Pick out every line of the data below that contains the word "what", and copy each one. Case matters.

Data from a collection:
▶

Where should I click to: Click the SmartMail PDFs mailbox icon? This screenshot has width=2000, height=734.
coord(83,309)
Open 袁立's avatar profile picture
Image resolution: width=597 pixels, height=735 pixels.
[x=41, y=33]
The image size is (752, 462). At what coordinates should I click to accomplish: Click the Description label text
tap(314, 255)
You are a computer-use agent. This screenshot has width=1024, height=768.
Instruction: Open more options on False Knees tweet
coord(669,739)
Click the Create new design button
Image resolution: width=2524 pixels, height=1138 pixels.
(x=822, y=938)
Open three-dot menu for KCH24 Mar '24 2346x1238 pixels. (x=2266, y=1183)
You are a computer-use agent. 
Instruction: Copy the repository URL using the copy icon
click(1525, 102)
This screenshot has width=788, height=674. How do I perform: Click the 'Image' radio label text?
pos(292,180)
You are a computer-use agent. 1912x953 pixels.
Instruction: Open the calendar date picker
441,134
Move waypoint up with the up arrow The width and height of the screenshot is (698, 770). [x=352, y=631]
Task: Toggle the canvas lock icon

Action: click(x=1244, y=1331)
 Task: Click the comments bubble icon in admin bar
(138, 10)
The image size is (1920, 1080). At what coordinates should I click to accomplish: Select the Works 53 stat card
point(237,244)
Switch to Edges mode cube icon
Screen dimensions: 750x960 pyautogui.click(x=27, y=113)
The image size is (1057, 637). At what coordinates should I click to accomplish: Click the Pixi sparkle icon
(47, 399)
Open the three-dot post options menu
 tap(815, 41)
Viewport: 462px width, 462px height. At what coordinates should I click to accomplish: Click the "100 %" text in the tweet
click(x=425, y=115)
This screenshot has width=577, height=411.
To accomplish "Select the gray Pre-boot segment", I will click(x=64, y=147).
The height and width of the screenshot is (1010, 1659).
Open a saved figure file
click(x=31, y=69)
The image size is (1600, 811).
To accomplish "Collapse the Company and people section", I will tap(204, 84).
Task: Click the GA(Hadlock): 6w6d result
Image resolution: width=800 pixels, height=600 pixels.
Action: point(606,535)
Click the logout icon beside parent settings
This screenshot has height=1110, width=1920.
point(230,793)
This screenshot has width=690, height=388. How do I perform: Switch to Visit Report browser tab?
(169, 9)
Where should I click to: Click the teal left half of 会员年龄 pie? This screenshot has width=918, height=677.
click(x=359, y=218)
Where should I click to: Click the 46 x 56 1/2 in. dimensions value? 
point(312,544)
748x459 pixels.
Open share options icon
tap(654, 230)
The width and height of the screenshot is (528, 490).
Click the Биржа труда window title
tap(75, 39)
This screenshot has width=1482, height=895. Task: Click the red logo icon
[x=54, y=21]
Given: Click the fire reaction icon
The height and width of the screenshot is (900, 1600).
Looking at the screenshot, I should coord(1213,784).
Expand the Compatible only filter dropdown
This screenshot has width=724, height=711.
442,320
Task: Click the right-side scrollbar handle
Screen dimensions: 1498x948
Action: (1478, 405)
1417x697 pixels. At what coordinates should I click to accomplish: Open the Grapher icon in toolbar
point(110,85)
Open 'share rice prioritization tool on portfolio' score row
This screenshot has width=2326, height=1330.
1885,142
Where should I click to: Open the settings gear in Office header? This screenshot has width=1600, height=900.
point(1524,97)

◀

** EXPECTED OUTPUT **
The image size is (752, 462). At what coordinates should I click to accomplish: Click the Description label text
The image size is (1920, 1080). At what coordinates should I click to accomplish: Select the Works 53 stat card
The image size is (1057, 637). At what coordinates should I click to accomplish: Click the Pixi sparkle icon
Viewport: 462px width, 462px height. At what coordinates should I click to accomplish: Click the "100 %" text in the tweet
1417x697 pixels. At what coordinates should I click to accomplish: Open the Grapher icon in toolbar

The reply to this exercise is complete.